PROBLEM —
Starting at the line that contains "Screen dimensions: 1042x580", output each line exactly as written through the end of the listing below, but leave out the pictures.

MATERIAL FOR THE TASK —
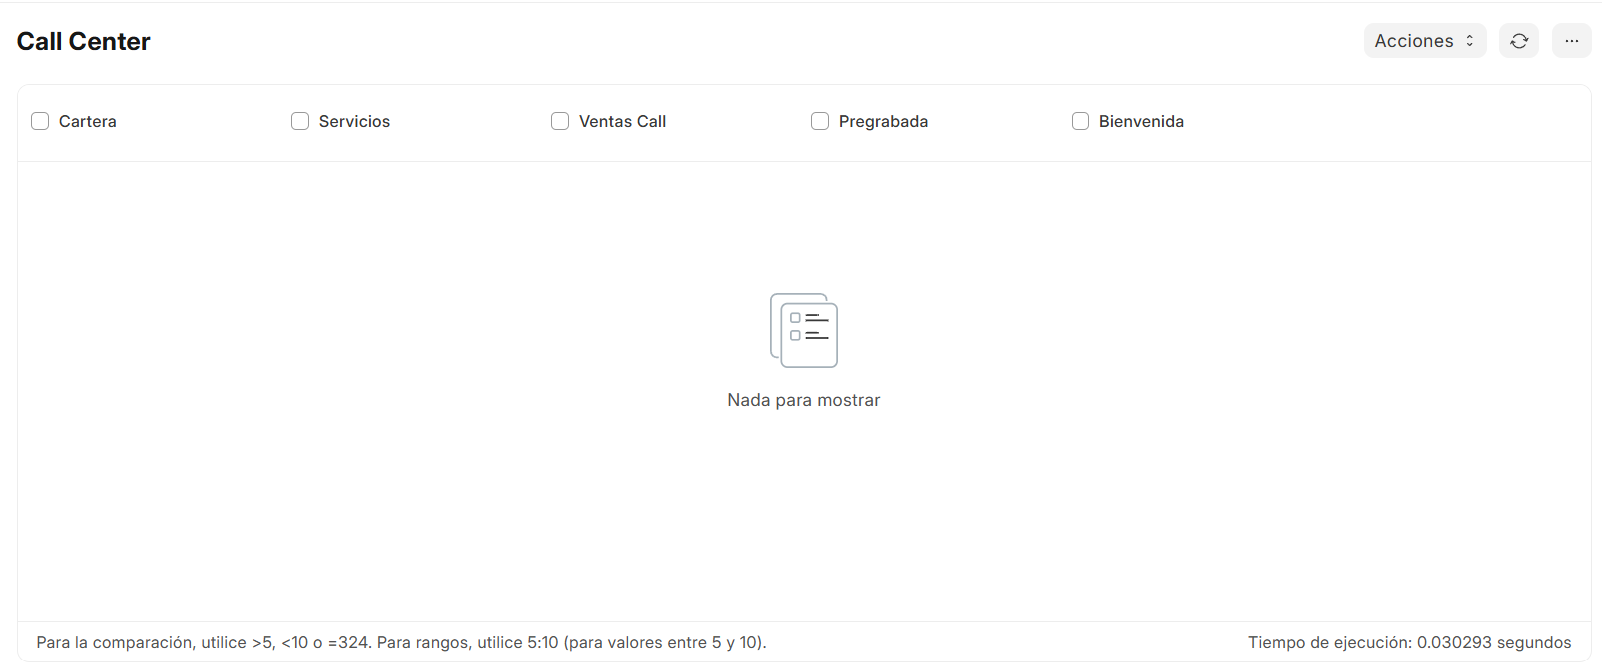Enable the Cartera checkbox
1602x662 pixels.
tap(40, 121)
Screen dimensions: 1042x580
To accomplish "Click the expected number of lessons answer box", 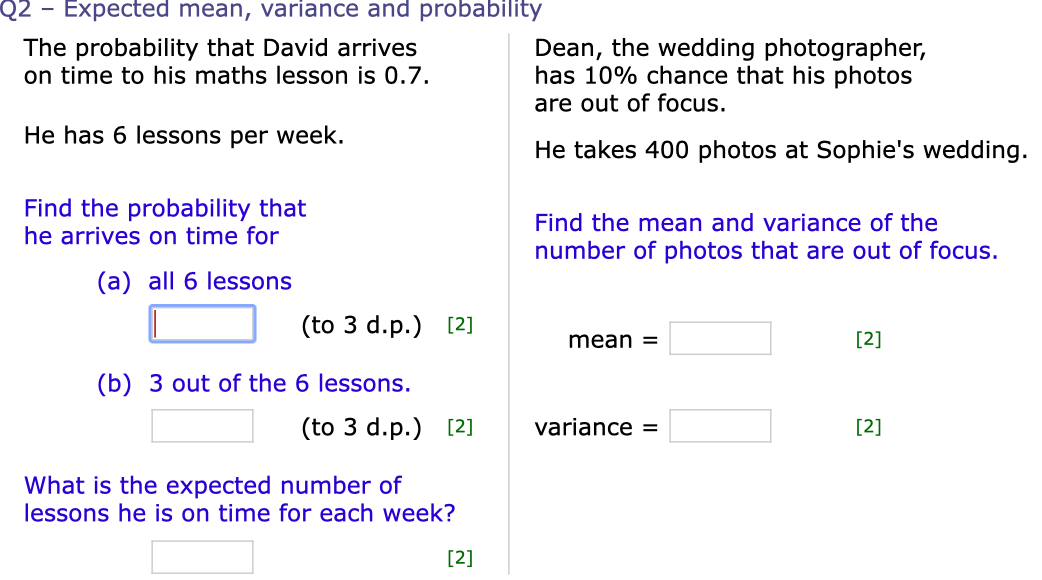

EXERCISE RESPONSE —
Screen dimensions: 1042x580
To accomplish "Click the expected number of lessons answer box", 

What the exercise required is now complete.